Adi lo sabía. No hacía falta preguntar. Sus sentimientos más gratos trataban de prevalecer sobre los aciagos. Pidió que le enseñara a la abeja.
Era pequeña y retozona, y dio brincos de emoción cuando Der Alte abrió la caja. De hecho, saltó a la yema del dedo del viejo, que él previamente había untado de miel.
—No sé si ocurrirán muchas más cosas —dijo Der Alte—. Es un propósito difícil, y veo pocas posibilidades de éxito. Pero sería maravilloso despertar los sentimientos de esta pequeña criatura. ¿Puedo elevarla a un nivel que sus hermanas no alcanzan? Le tengo cariño. Está tan sola. Añora el enjambre. Es la viva imagen de la soledad. Pero trato de aportarle la dulzura del alivio. Que llega cuando el compañerismo sustituye a una soledad terrible. Sí —asintió con la cabeza.

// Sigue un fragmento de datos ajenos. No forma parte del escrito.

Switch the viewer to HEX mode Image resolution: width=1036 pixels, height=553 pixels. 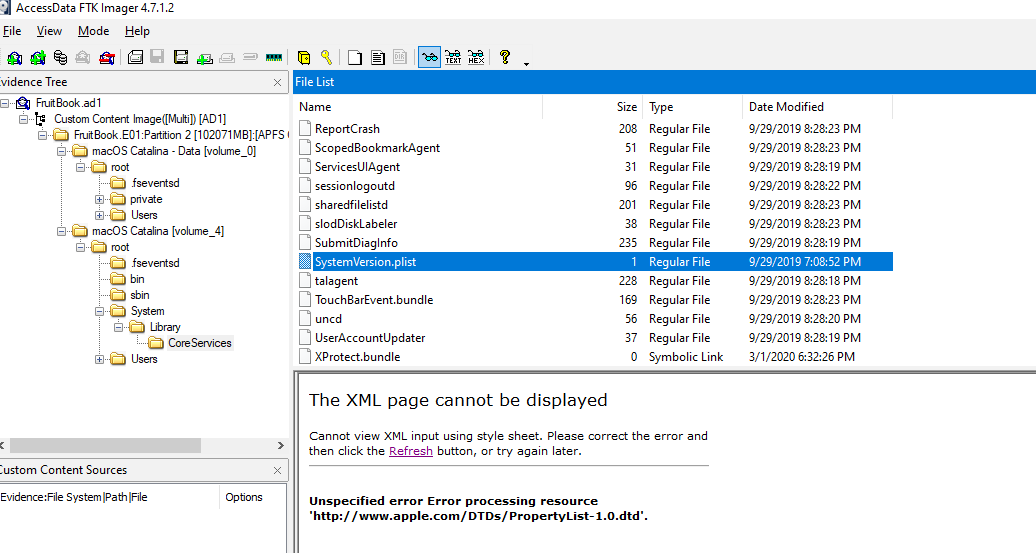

—Oh —dijo Adi—, espero que lo consiga. Es muy triste estar solo. A veces yo también me siento solo. Pero temo por esta abeja. ¿Morirá?
—Tarde o temprano lo hará. Morirá. Pero me gustaría ver si puedo hacerla feliz un rato.
—Sí —dijo Adi—, comprendo. Usted la ama.
—Quizás —dijo Der Alte. Suspiró—. La próxima vez que vengas, veremos si he progresado.
¿Estaba Der Alte entrando en la senilidad? ¡No! La estrafalaria búsqueda del «bienestar» de una abeja aislada, una estupidez obvia —sobre todo después de haber perdido las alas—, al Maestro no le parecía inútil. Los experimentos más descabellados revelan muchas cosas. Los bichos raros son una fuente de información. Al menos hubo un resultado patente. Nuestra alada encarnación de la soledad murió antes de que Adi volviera. Lo cual también viene al pelo: en la visita siguiente del chico, Der Alte y Adi derramaron lágrimas y se sintieron más próximos que nunca. Faltaría más. Der Alte había decorado una caja de cerillas para que sirviera de ataúd a la abeja, y el viejo y el niño la depositaron en un hoyo pequeño y lo cubrieron con una cucharada de tierra.